Every Washington fan seems to have an opinion about how well, or badly, the team has drafted, and which GMs and scouting directors have done a good or bad job. There was strong support for Kyle Smith among certain sectors of the fanbase, while the short-lived tenure of GM Scott McCloughan was more polarizing. Not many will admit to liking Bruce Allen, for good reason, but were his drafts any worse than the other guys?
I have been trying to figure out how to put objective ratings on the team’s draft performance for a while, but could never quite figure it out. KyleSmithForGM’s recent piece on Washington’s drafts rekindled my interest in the topic. He used a ranking approach to compare players. That approach has a lot of merit, but it also has some limitations. In particular, it suffers from a ceiling effect that limits the ability to fairly evaluate players picked near the top of the draft order.
After reflecting on that approach, and some back and forth by email with the man himself, I have come up with a different approach which overcomes some of the limitations of ranking, but has some of its own. My approach uses a statistical metric called a Z-score to compare each draft pick to the next group of players who were likely to be on the board to rate Washington’s draft decision. I don’t have access to Washington’s draft boards, so my best guess at whom those players were likely to have been is the next set of players drafted by other teams.
Warning: the next four paragraphs contain formulas and may make some readers’ heads hurt. If you don’t care about the statistical ins and outs, simply skip ahead to “Statistical mumbo jumbo ends here.”

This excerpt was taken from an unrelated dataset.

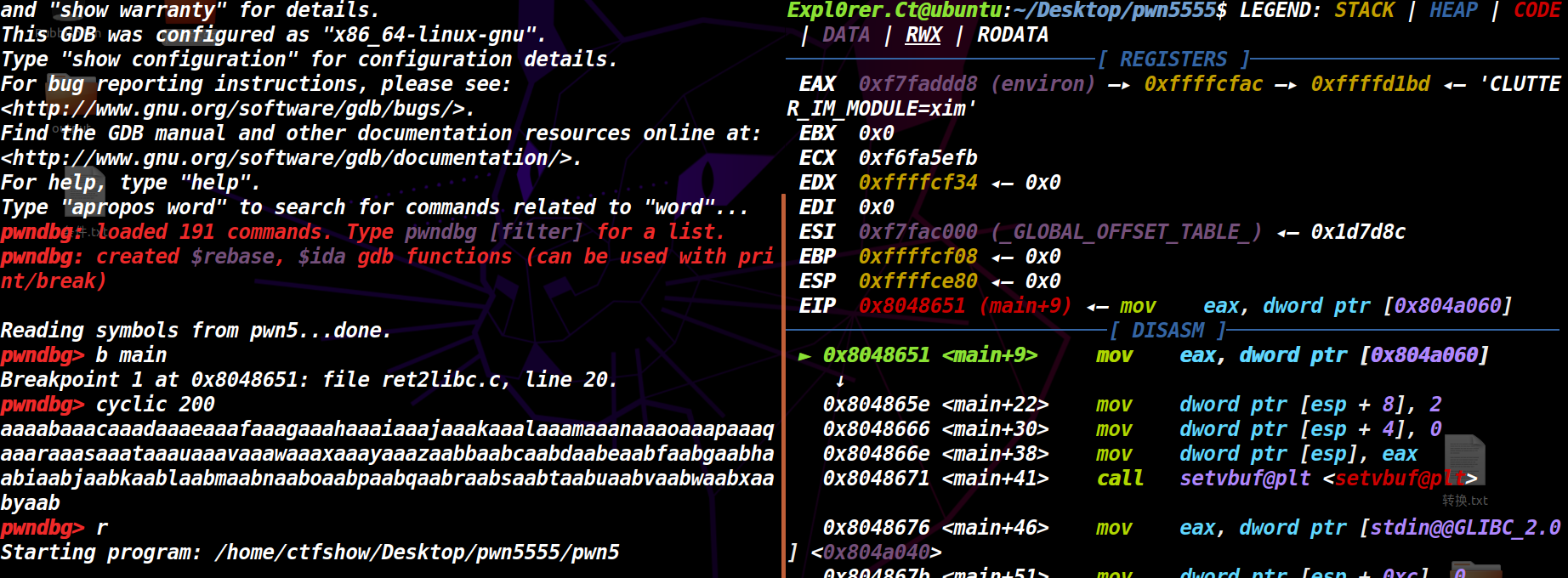Click the yellow STACK legend label
Viewport: 1568px width, 578px height.
(1364, 10)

The term Z-score sounds like it’s going to be complicated, but the concept is really pretty simple. The Z-scores I calculated compare the player’s career value to date to the average value of the next n players drafted. To put a value on each player, I used the weighted Approximate Value (wAV) metric developed by Pro Football Reference. Because approximate value and its derivatives, including wAV, are cumulative measure, they are not useful for comparing players from different recent draft years. Therefore, I have limited my analysis to comparing players within a single draft.
The raw difference between a draft pick’s wAV value and the average wAV of the next 10 players doesn’t actually mean that much on its own, because there is so much variability from player to player in the draft. For example, Washington’s fourth pick in the 2016 draft, Matt Ioannidis, had a wAV value of 20, which is 11.3 pts higher than the average wAV value of the next 32 players picked after him. That sounds like an amazing draft decision, and a lot of us thought it was.
However, the standard deviation (a common measure of variability) of the next 32 players’ wAV values was 13.4. That means there was so much variability in the career values of the next players who were likely to have been on Washington’s board that there was a reasonable probability they would have picked a player as good as Ioannidis simply by chance.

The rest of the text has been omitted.